The material below holds the lines to copy: from the one with "This screenshot has width=666, height=501." up to and including the one with "The height and width of the screenshot is (490, 1501).". Copy them exactly and skip the pictures.

(Beginning of RAW DATA)

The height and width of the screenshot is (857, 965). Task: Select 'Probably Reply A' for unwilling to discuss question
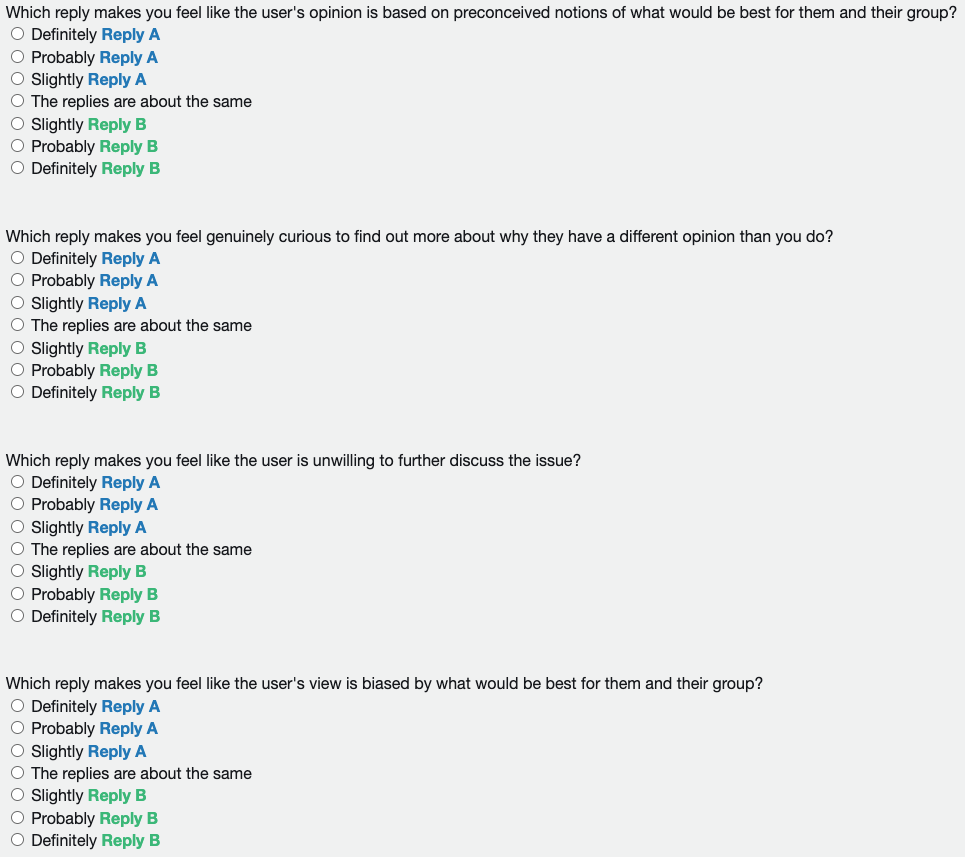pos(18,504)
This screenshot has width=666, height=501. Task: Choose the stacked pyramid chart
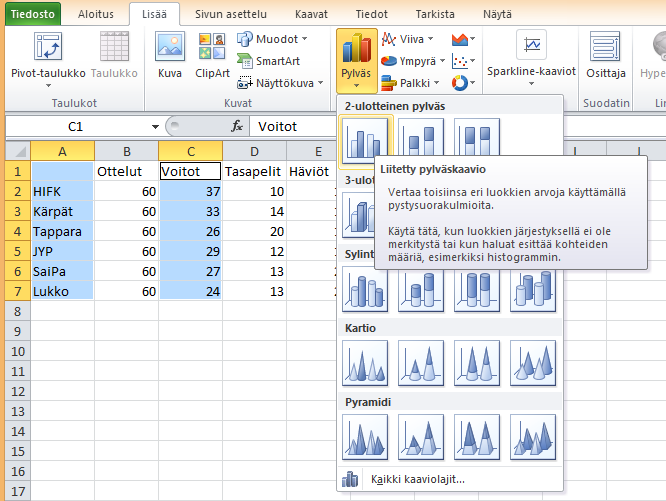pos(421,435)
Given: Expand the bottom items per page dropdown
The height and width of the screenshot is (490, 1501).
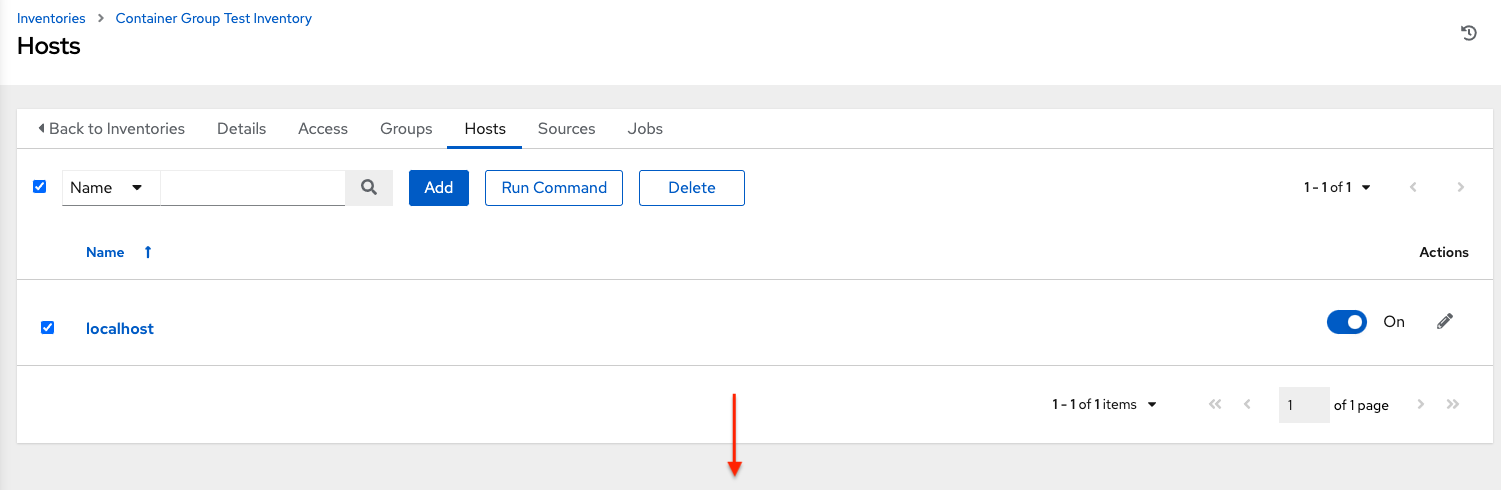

(End of RAW DATA)
(Beginning of RAW DATA)

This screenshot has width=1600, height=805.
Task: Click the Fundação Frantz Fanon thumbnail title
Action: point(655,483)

(End of RAW DATA)

ANSWER BOX ::
This screenshot has width=666, height=501. Task: Choose the stacked pyramid chart
pos(421,435)
Given: Expand the bottom items per page dropdown
The height and width of the screenshot is (490, 1501).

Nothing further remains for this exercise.